C’est toujours un peu la même chose mais ces sanctions ont un véritable impact et on le voit notamment pour les oligarques proches de Poutine. Aux États-Unis, il y a déjà eu plusieurs trains de sanctions du Congrès concernant Wagner, qui remontent jusqu’au rôle de l’organisation en Crimée en 2014. Il y a aussi eu la Syrie, où Wagner a été la main terroriste de Bashar al-Assad, il y a eu le Soudan, où ils ont soutenu Omar El-Béchir. Aujourd’hui il y a bien sûr l’Ukraine mais aussi la Libye, la République centrafricaine, le Mali, où ils agissent de manière encore plus intense depuis le repli des Français.
(Re)voir : Centrafrique : comment le groupe russe Wagner finance ses activités dans le pays ?
On provoque des vagues économiques un peu partout avec ces sanctions économiques, mais il y a un impact direct pour les gens concernés. Et on voit qu’il y a une véritable coordination entre l’Union européenne et les États-Unis, la Grande-Bretagne, les démocraties en général. Il y a un front occidental à la fois sur le plan militaire pour aider l’Ukraine et pour se passer des informations sur les gens concernés.
Est-ce qu’en les classant comme organisation criminelle internationale, nous nous dirigeons vers plus de poursuites contre Wagner, notamment par des organisations comme Interpol ?

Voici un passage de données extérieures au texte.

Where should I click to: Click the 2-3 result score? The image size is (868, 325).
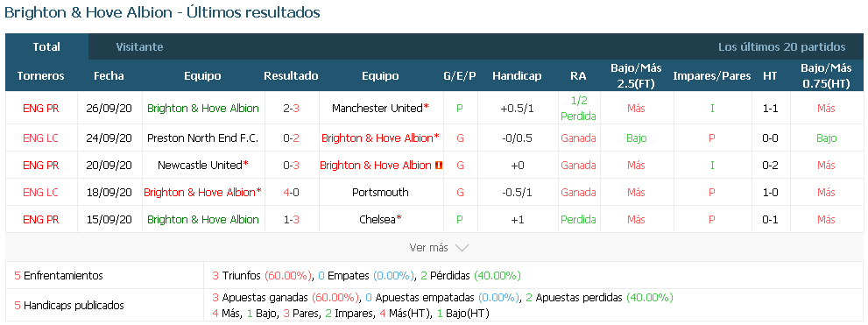point(291,109)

Cela ouvre des voies de recours devant différentes instances notamment la Cour pénale internationale, la Cour européenne etc. L’action n’est pas pénale, donc il n’est pas question d’Interpol ou de police, ce n’est pas le même champ : il s’agit de crimes de guerre. En nommant les choses, nous ouvrons la voie à des poursuites, même si ce sera sûrement dans un deuxième ou un troisième temps.
Pour le moment, il est difficile de dire comment la situation va évoluer, puisque c’est un paysage nouveau. Il y a toujours eu des milices, mais une organisation qui occupe des lignes de front en Ukraine, qui se substitue à une armée d’État en n'ayant aucune règle, si ce n’est la terreur et le crime… Je ne crois pas qu’on ait vu ce genre de chose, de cette ampleur-là, dans l’histoire récente et nous sommes démunis face à cela.
(Re)voir : comment fonctionne le groupe Wagner ? Marat Gabidullin, ex-mercenaire témoigne
Mais la chose la plus important est de dire de quoi il s’agit ! Surtout quand nous avons une guerre non seulement sur le terrain mais qui implique aussi les réseaux sociaux. C'est une dimension de Wagner que nous oublions souvent : il n’y a pas que des mercenaires ou des tueurs. Il y a aussi tout une activité de propagande, de cyberinfluence.
Les États-Unis connaissent bien cet aspect, puisque d’après le renseignement américain, Wagner a influencé le résultat des élections présidentielles de 2016 et des midterms de 2018.
(Re)lire : vidéos anti-françaises en Afrique : "Wagner est dans une approche prosélyte"
Faire de la propagande, interférer dans les élections etc., c’est un autre type d’activité terroriste, moins visible mais tout aussi dangereuse. Aujourd'hui, il n’est plus simplement question de guerre d’opinion : nous contestons les faits ! La vérité devient quelque chose d’arbitraire, il est donc important de dire les choses, aussi bien pour les décideurs et les chefs d’États que pour la population : cette organisation commet des crimes, qui relèvent pour certains des crimes de guerre voire de génocide - et nous avons pour mission de les poursuivre et de les arrêter.